» **PAGE EXCERPT**:
Daniel Smith, who has fished and hunted all his life, started volunteering for the association when he retired from a career in corrections nearly five years ago. He is not only a dedicated volunteer but also Kyle’s father.
A partnership is born
“This all came together in late November,” Daniel says. He learned from local driller Pat Casey that Rick Ruttig, founder of Haliburton Artesian Water Wells, had drilled the original wells at no charge in the early 1990s. Daniel left a message with Jake Woodward, current co-owner of the drilling company with Dave Walker. While waiting for Jake to call back, father told son about the situation. “At first we thought the well just needed to be jetted, but it turns out the well was enclosed in a pump house so you couldn’t get the equipment in close enough.”
It made sense to drill a new well, but it was an expensive proposition. “Kyle wanted in on it,” Daniel says. “He said Aardvark would supply the pump and other supplies. After my jaw dropped, I said, ‘Are you sure?’ ”
Kyle and his family have enjoyed the hatchery’s outdoor exhibits and Turtle Guardians educational program over the years. “We’d go feed the fish, do morning and evening feedings, check the water rates and water quality,” he says. “Whenever we have the time, we always stop in.”
He shared his dad’s concern. “In wintertime, that’s when they fill the hatchery to capacity. They need more water.”
“We got hold of Jake, and he was more than happy to drill the well, but obviously it’s a costly undertaking,” Kyle says.
Rob Martini, vice-president of Canadian Pipe & Pump Supply Ltd. (Canpipe), jumped on board to donate well casing and screen. Drilling is set to begin on Dec. 17.
Smith also will donate and install the pump and pumping system – “if we can’t find someone to help.”
He says they may ask a local rental company to borrow an excavator to run the lines. Depending on how that goes, they may also need the services of a local plumber and electrician.

» **DATA SECTION**:

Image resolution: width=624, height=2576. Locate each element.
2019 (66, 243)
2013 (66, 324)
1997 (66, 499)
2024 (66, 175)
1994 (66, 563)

==

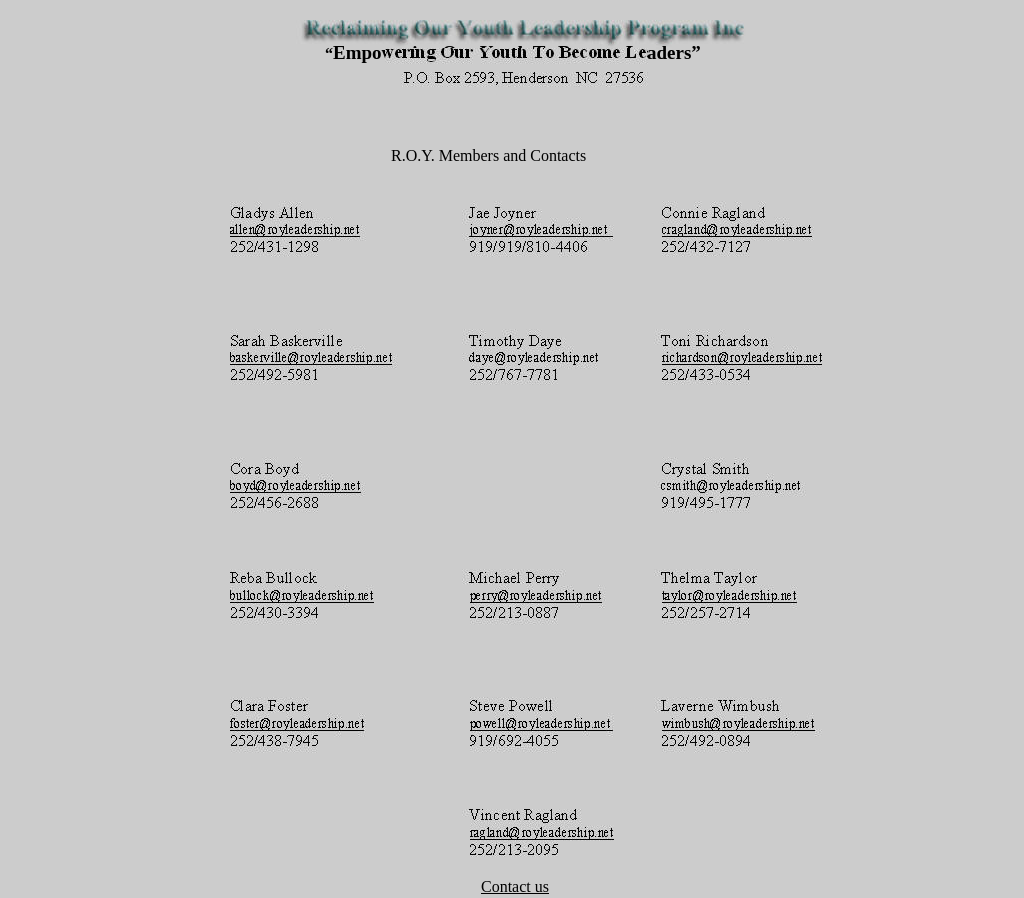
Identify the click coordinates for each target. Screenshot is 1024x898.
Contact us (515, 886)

==

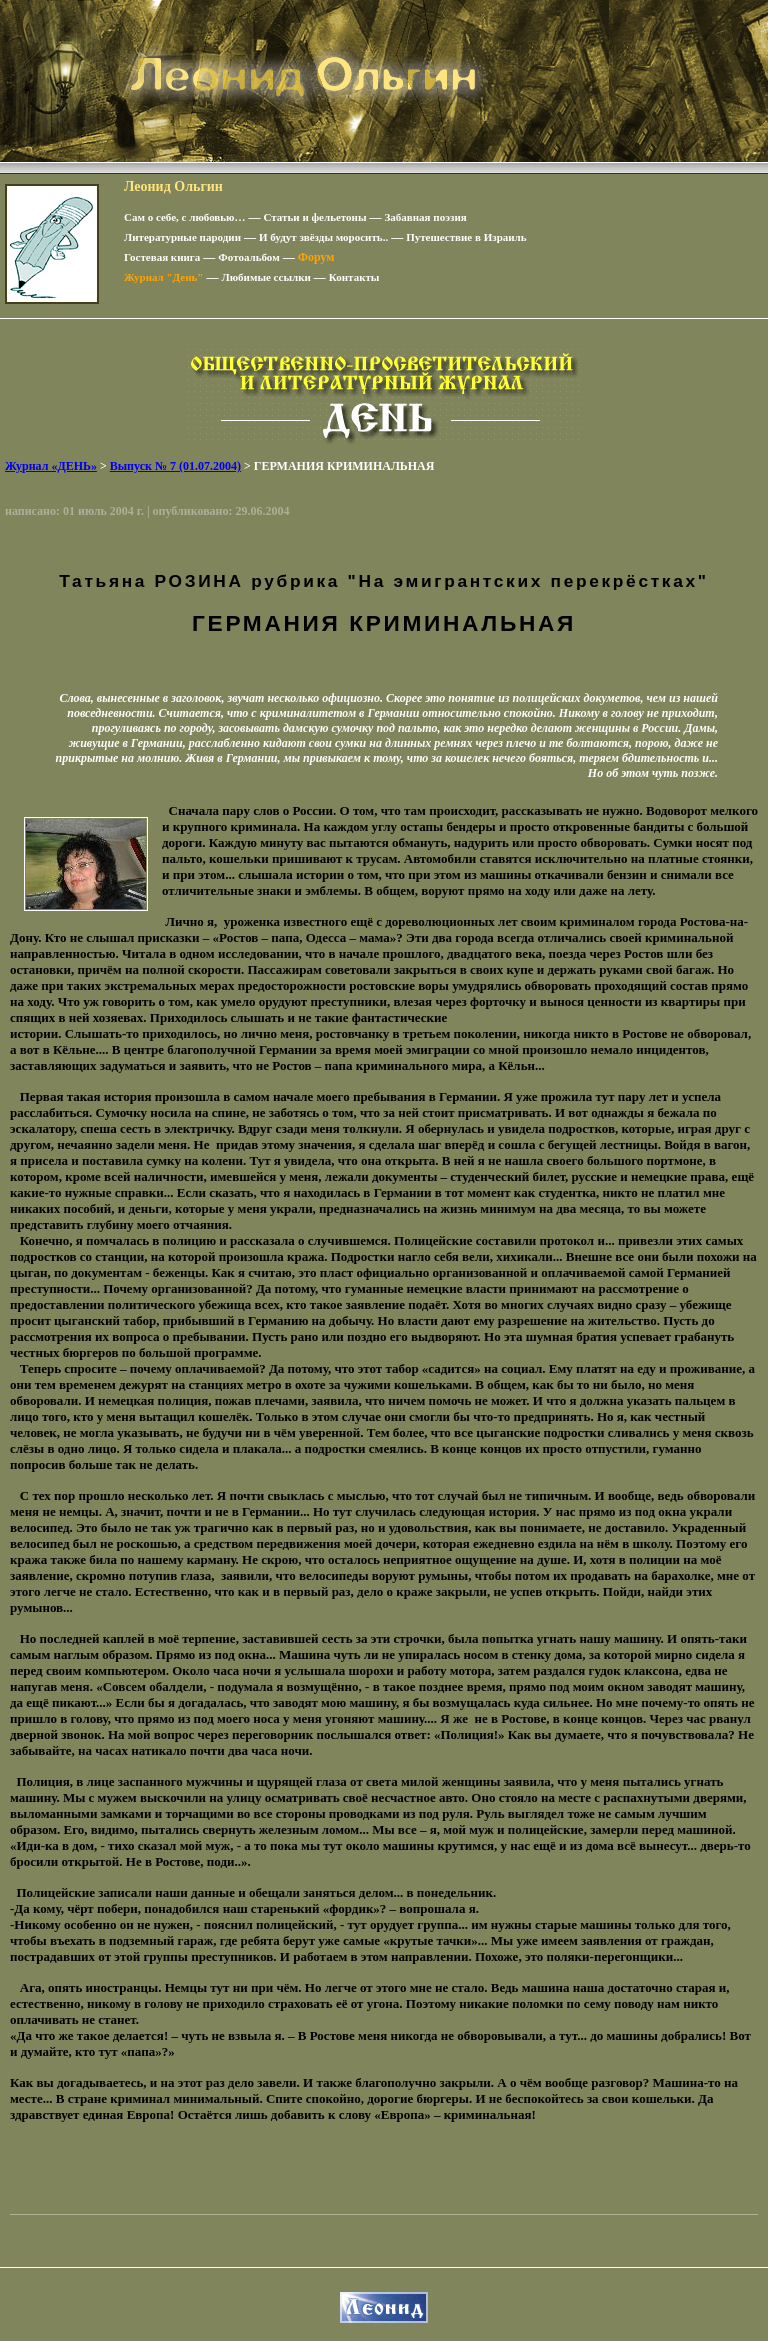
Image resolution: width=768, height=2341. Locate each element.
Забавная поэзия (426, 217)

» **DIRECTIVES**:
• a. List every person named in the hatchery well article, in the order each first appears.
• b. Reproduce the hatchery well article word for word, from "He shared his" down to "on Dec. 17.".

» **COMPLETE ANSWERS**:
• a.
Daniel Smith
Kyle
Pat Casey
Rick Ruttig
Jake Woodward
Dave Walker
Rob Martini

• b.
He shared his dad’s concern. “In wintertime, that’s when they fill the hatchery to capacity. They need more water.”
“We got hold of Jake, and he was more than happy to drill the well, but obviously it’s a costly undertaking,” Kyle says.
Rob Martini, vice-president of Canadian Pipe & Pump Supply Ltd. (Canpipe), jumped on board to donate well casing and screen. Drilling is set to begin on Dec. 17.